The Standards Organisation of Nigeria (SON) and Sustainable Research and Action for Environmental Development (SRADeV) on Wednesday held an inception and validation workshop in Lagos on Minimum Energy Performance Standards (MEPS) for electric motors. The event received support from CLASP. SON director-general Ifeanyi Okeke said the initiative builds on earlier MEPS for lighting products introduced in 2021 and 2024. He stated that electric motors are vital to industrial productivity and account for a major share of electricity use in Nigeria's industrial sector. Mr Okeke noted that many industries still use outdated equipment, increasing energy consumption and production costs. He said improving motor efficiency could cut energy waste, reduce costs, and support Nigeria's climate goals. Global estimates cited by Mr Okeke suggest efficient motors can reduce electricity demand by up to 30 per cent. SON is developing a framework for standards, implementation, and compliance, with electric motors to be included in future phases of its energy labelling scheme beyond the fourth phase in 2026. Leslie Adogame, executive director of SRADeV, said the organisation has over 15 years of experience in environmental sustainability and supported the lighting MEPS that will save $2.47 billion in energy costs by 2050. He projected that electric motors will consume 8.6 terawatt-hours by 2025, but efficient systems could save 3.34 terawatt-hours and prevent 1.7 million tonnes of emissions by 2050. CLASP programme manager Angellah Wekongo said the organisation provides technical support for energy policies, including data analysis and capacity building.

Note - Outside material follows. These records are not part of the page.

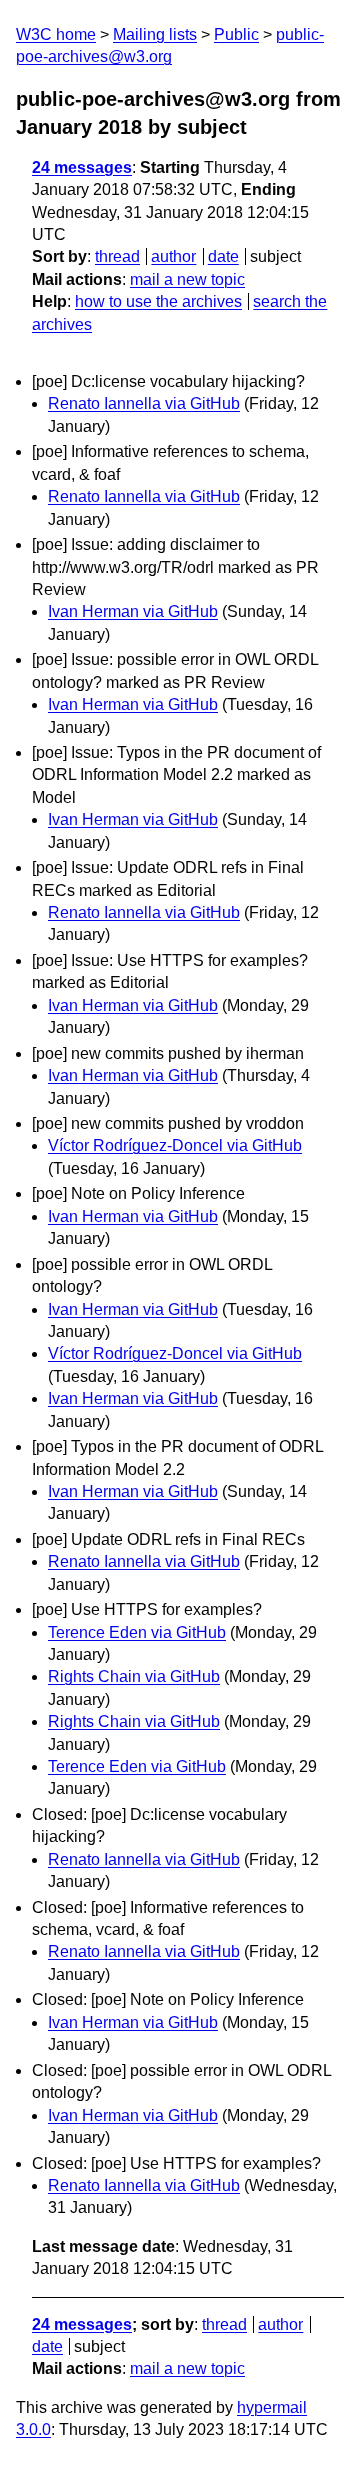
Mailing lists (155, 34)
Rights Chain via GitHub (134, 1676)
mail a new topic (187, 279)
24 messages (82, 167)
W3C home (56, 34)
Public (236, 34)
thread (117, 256)
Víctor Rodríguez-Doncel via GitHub (175, 1145)
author (173, 256)
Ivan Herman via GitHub (133, 611)
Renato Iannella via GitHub (144, 403)
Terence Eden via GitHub (137, 1632)
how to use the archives (158, 301)
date (223, 256)
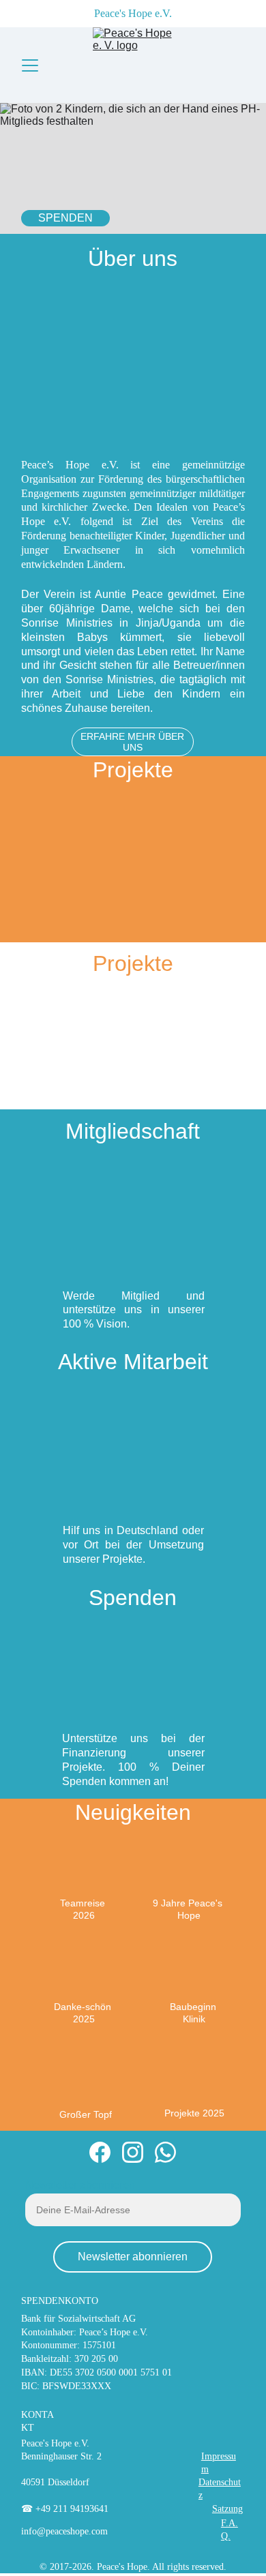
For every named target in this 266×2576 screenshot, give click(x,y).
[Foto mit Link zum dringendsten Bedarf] (83, 1053)
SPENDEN (65, 218)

Ifeanyi Okeke's push for energy efficiency standards for electric motors reveals a quiet but strategic pivot by SON to tackle industrial energy waste—a sector often ignored in Nigeria's broader energy discourse. While public attention fixates on power generation and distribution, the agency is targeting the inefficiency embedded in how industries consume electricity, starting with motors that drive machinery across factories.
This move fits within a longer arc of incremental policy development, following the 2021 and 2024 lighting standards that SRADeV helped implement. The projected $2.47 billion in savings from efficient lighting alone shows the financial logic behind these standards, and the new focus on motors—projected to consume 8.6 terawatt-hours by 2025—suggests SON is scaling a proven model. With CLASP's technical backing, the framework benefits from global expertise, but its success hinges on enforcement, not just design.
For Nigerian manufacturers, especially small and medium enterprises, adopting efficient motors could mean lower operating costs and greater resilience amid erratic power supply. Reduced energy demand per unit of output may also ease pressure on the national grid, indirectly benefiting households during peak hours.
This is not a one-off intervention but part of a structured rollout: lighting in the 2021–2026 labelling scheme, motors next. If sustained, it signals a rare instance of long-term regulatory planning in Nigeria's energy space—one that measures impact in terawatt-hours and emission reductions, not press releases.